Explanation ▪ Career & Active Leaders

What statistics or accomplishments have the Hall of Fame voters deemed to be most important? This question can be answered using a technique called logistic regression. The logistic regression model is a binary response model where the response is classified as either a "success" (in this case, being elected to the Hall of Fame) or a "failure" (not being elected to the Hall of Fame). One or more predictor variables are selected and the resulting model can be used to predict the probability of a success given certain values of the predictor(s).
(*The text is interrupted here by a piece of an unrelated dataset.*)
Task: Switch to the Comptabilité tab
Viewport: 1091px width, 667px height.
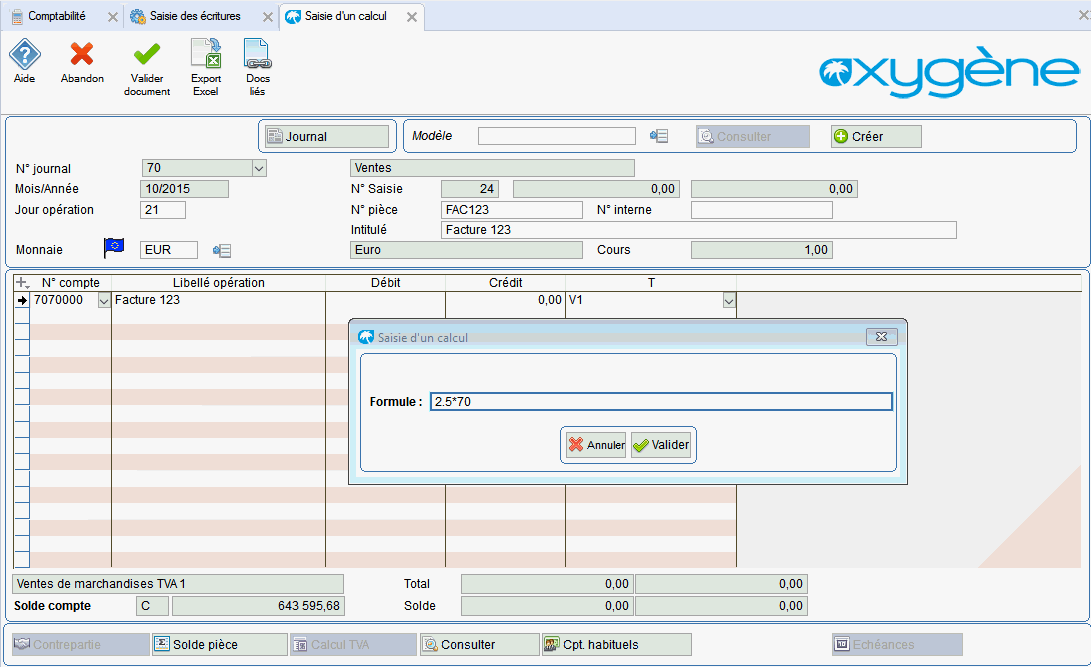Action: (x=57, y=17)
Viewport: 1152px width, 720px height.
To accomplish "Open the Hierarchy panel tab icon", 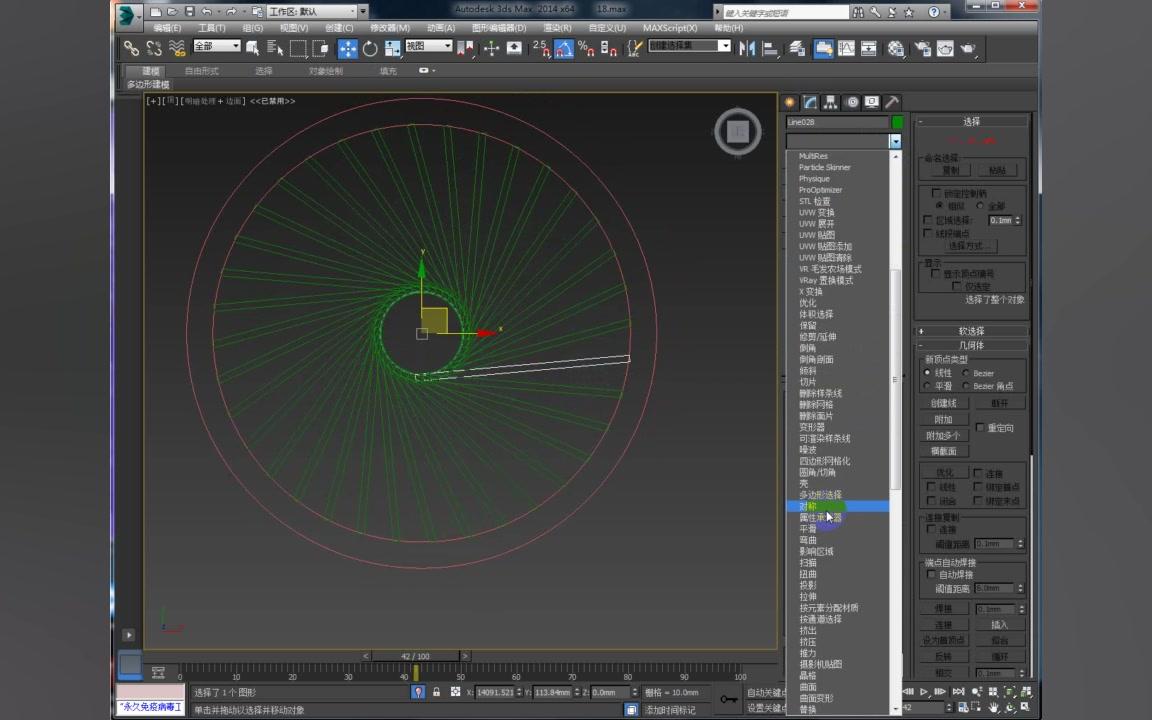I will [830, 102].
For the Hall of Fame problem, I tried to use as many predictor variables as I could think of, but I did not use statistics that have not been kept for most of the NBA's history (e.g., steals). My player pool consisted of players who had played a minimum of 400 NBA games and had been eligible for at least one Hall of Fame election. After trying numerous models, my final model had seven predictor variables:

- height (in inches)
- last season indicator (1 if 1959-60 or before, 0 otherwise)
- NBA points per game
- NBA rebounds per game
- NBA assists per game
- NBA All-Star game selections
- NBA championships won

All of the predictors listed above were significant at the 0.05 level. Other than height, all of the predictors had positive coefficients. ABA statistics, honors, and championships were not important predictors of Hall of Fame status, which is why I only used NBA statistics in my final model. I don't like ignoring the ABA statistics, but that's what the voters have apparently done. Keep in mind that my goal was not to determine who in the Hall of Fame, but rather who is likely to be in the Hall of Fame.
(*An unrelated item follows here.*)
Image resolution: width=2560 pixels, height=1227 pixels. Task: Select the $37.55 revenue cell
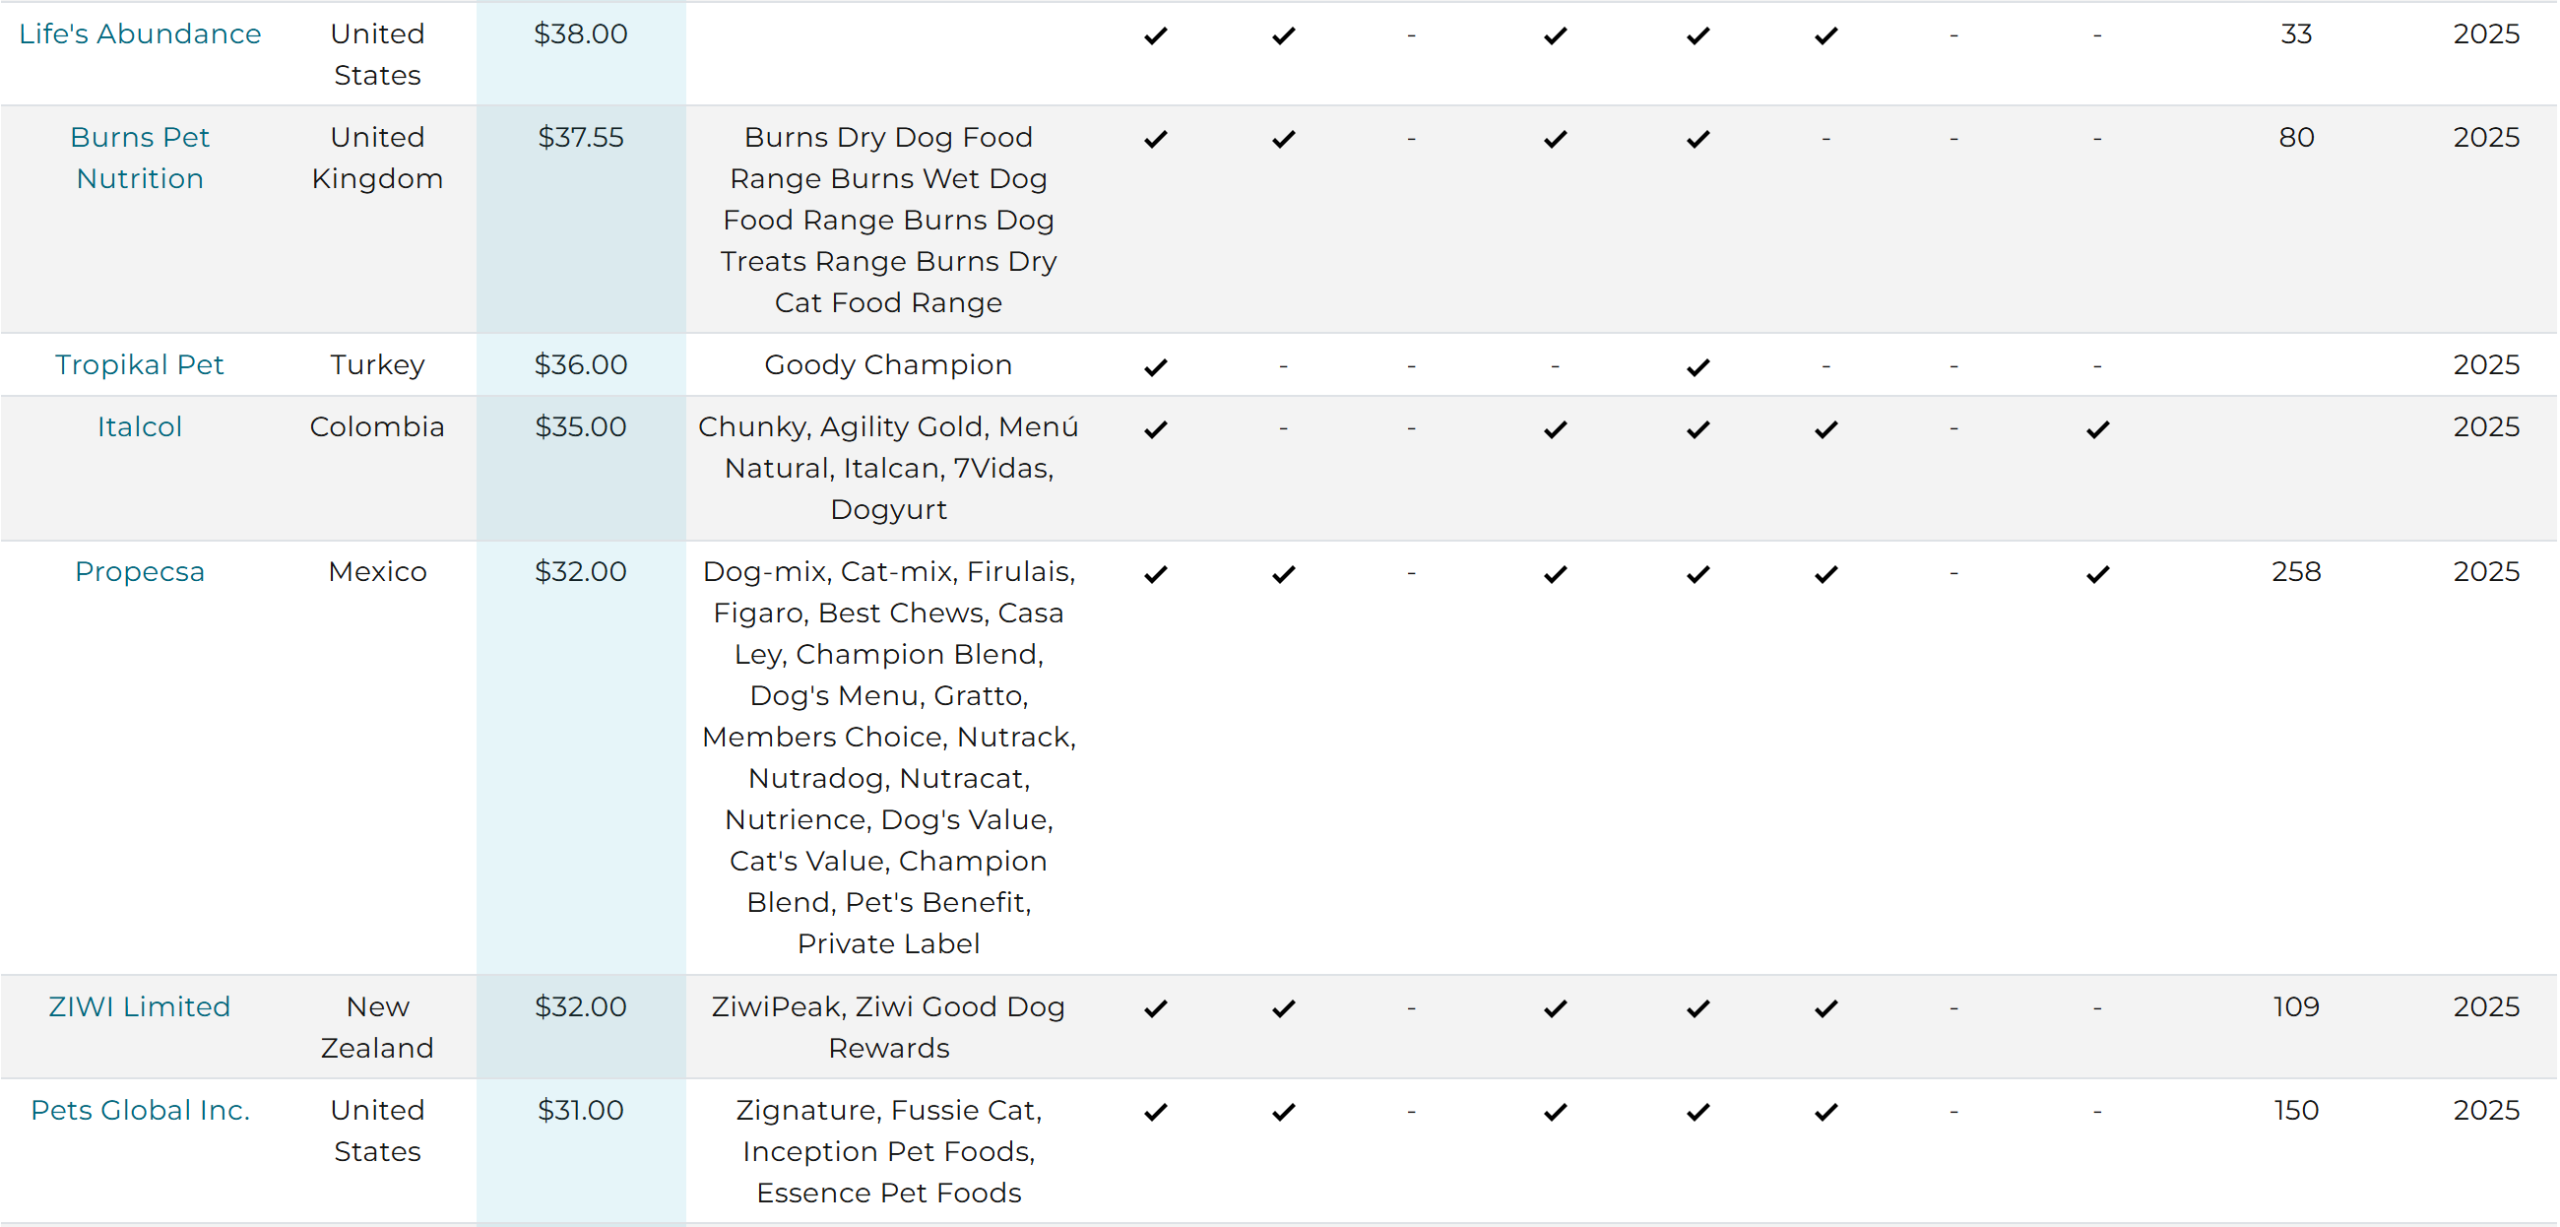[581, 220]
The table below gives the parameter estimates of the coefficients for each of the seven predictors:

height -0.1771 last season indicator 3.1498 NBA points per game 0.3433 NBA rebounds per game 0.4193 NBA assists per game 0.3327 NBA All-Star game selections 0.5626 NBA championships won 0.9151

The parameter estimates given in the previous section can be used to obtain the predicted probability of Hall of Fame election for a particular player. I will go through an example using Jo Jo White. Find the values of the seven predictor variables for White, multiply them by the coefficients given in the table above, and find the sum of the products:

height -0.1771 * 75 = -13.2825 last season indicator 3.1498 * 0 = 0 NBA points per game 0.3433 * 17.2031 = 5.9058 NBA rebounds per game 0.4193 * 3.9964 = 1.6757 NBA assists per game 0.3327 * 4.8925 = 1.6277 NBA All-Star game selections 0.5626 * 7 = 3.9382 NBA championships won 0.9151 * 2 = 1.8302 ---------------------------------------------------------- 1.6951

To find the predicted probability of Hall of Fame election, do the following:

P(HoF election) = 1 / (1 + e**(-(1.6951))) = 0.845

Based on Jo Jo White's statistics and accomplishments, the probability that he has been elected to the Hall of Fame is 0.845.

Hall of Fame probabilities are presented for all players with a minimum of 400 NBA games played. Although it can be risky to make predictions for active players, you can think of these probabilities as answering the question "If this player retired today, what is the probability he would be elected to the Hall of Fame?". The model was built using a pool of 750 players. One method to assess classification accuracy is to compare the estimated Hall of Fame probability for the case to the actual result. Of the 750 players, 89 had been elected to the Hall of Fame and 661 had not. If the player's predicted probability of election was greater than or equal to 0.5, I predicted that he was in the Hall of Fame. Of the 89 players in the Hall of Fame, 74 were correctly classified (83.1%) and 15 were not (16.9%). Of the 661 players not in the Hall of Fame, 651 were correctly classified (98.5%) and 10 were not (1.5%). Overall, 725 of the 750 players (96.7%) were correctly classified by the model.